Acute lung injury (ALI) is characterized by protein-rich pulmonary edema, critical hypoxemia, and influx of pro-inflammatory cytokines and cells. There are currently no effective pharmacon therapies ...in clinical practice. Syndecan-1 in endothelial cells has potential to protect barrier function of endothelium and suppress inflammation response. Thus, the present study was to identify whether exosomes with encapsulation of syndecan-1 could achieve ideal therapeutic effects in ALI. Exosomes were isolated from the conditional medium of lentivirus-transfected mouse pulmonary microvascular endothelial cells (MPMVECs) and characterized by nanoparticle tracking analysis (NTA), transmission electron microscopy (TEM), and western blotting.

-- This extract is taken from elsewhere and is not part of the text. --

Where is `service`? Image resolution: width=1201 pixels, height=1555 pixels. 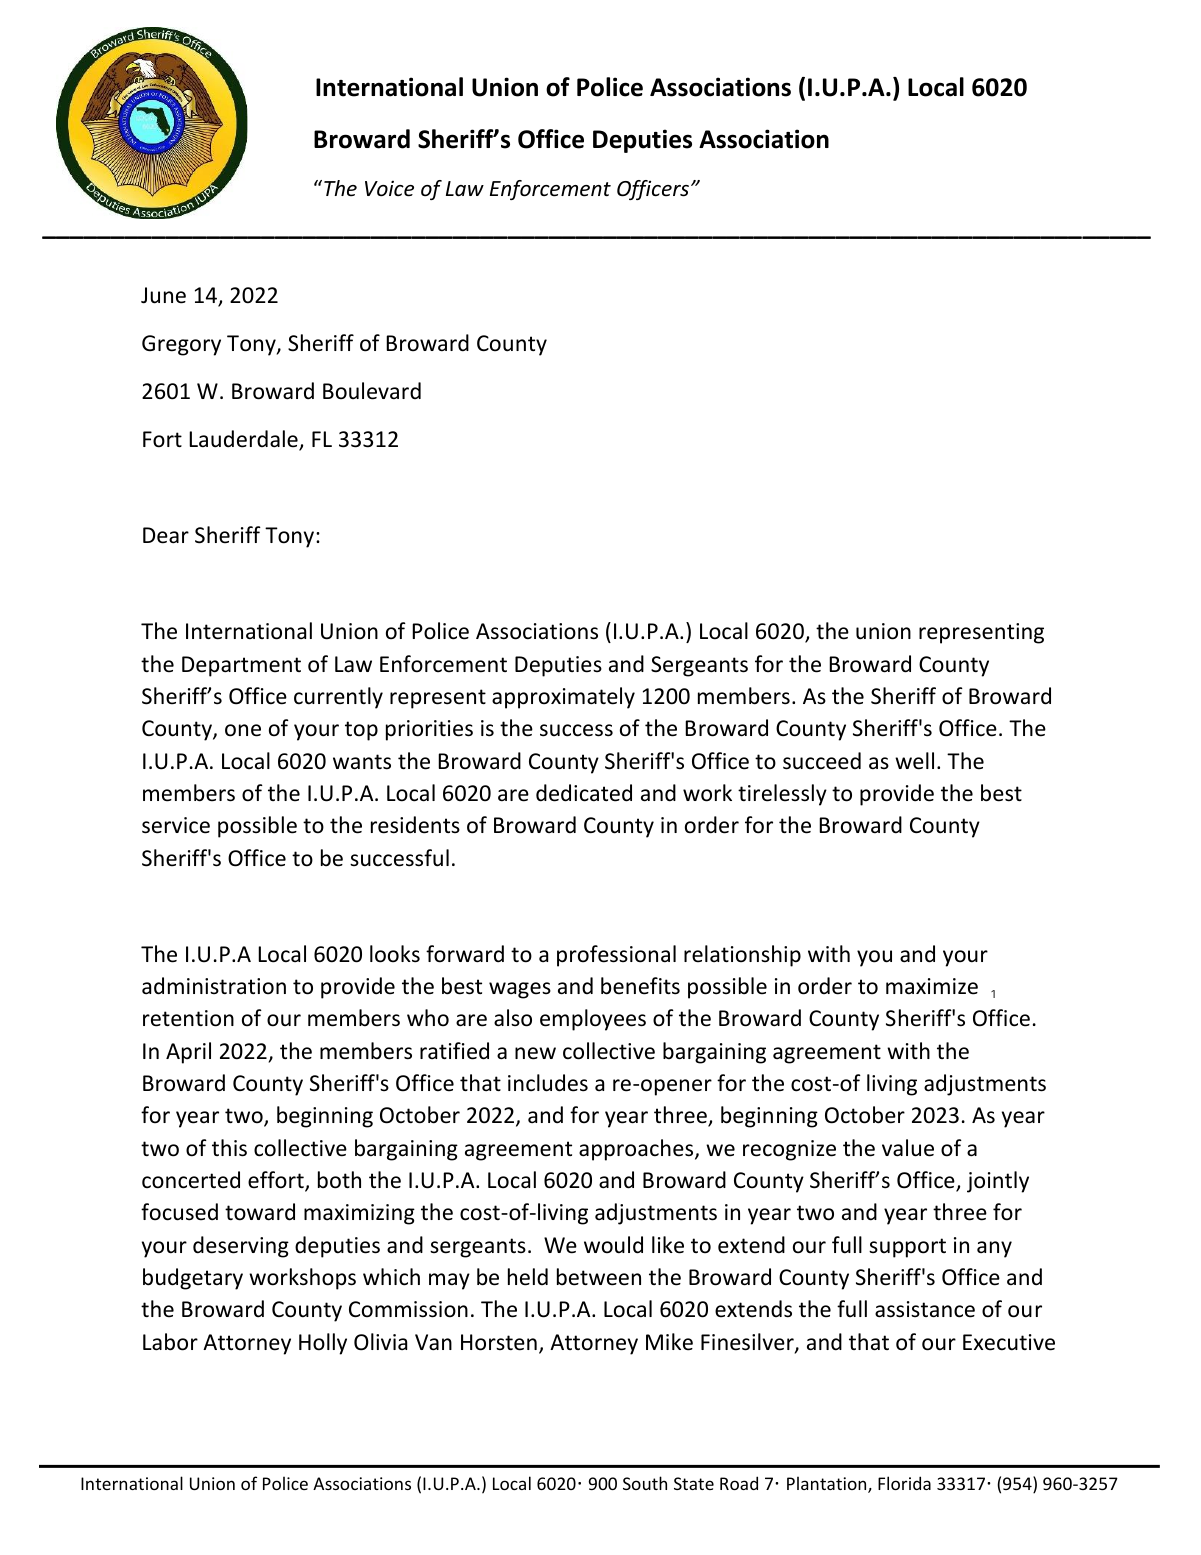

ALI mouse models were induced via intratracheal administration of lipopolysaccharide (LPS) and treated with exosomes. Lung edema, inflammation, and glycocalyx thickness were examined. The possible mechanism was verified by immunoblotting in MPMVECs. The purified exosomes included SDC1-high-Exos and SDC1-low-Exos which loaded with up-regulated syndecan-1 and down-regulated syndecan-1 respectively. Compared with SDC1-low-Exos, administration of SDC1-high-Exos could ameliorate lung edema and inflammation, attenuate number of cells and protein levels in bronchoalveolar lavage fluid (BALF), and preserve glycocalyx. Furthermore, SDC1-high-Exos also mitigated the expression of pro-inflammatory cytokines such as IL-1β, TNF-α, and IL-6 following LPS challenge. In MPMVECs, SDC1-high-Exos decreased stress fiber formation and ameliorated monolayer hyper-permeability after LPS stimulation. Western blotting analysis demonstrated that FAK/p190RhoGAP/RhoA/ROCK/NF-κB signaling pathway may be involved in LPS-induced ALI. In conclusion, SDC1-high-Exos play a pivotal role in ameliorating LPS-stimulated ALI models and may be served as a potential therapeutic agent for clinical application in the future.
•Syndecan-1, a novel therapeutic agent for acute lung injury, is proposed.•Exosomes (SDC1-high-Exos) serve as a new carrier for delivering syndecan-1.•SDC1-high-Exos ameliorate lung inflammation, edema and preserve glycocalyx.•The mechanism relies on FAK/p190RhoGAP/RhoA/ROCK/NF-κB pathway.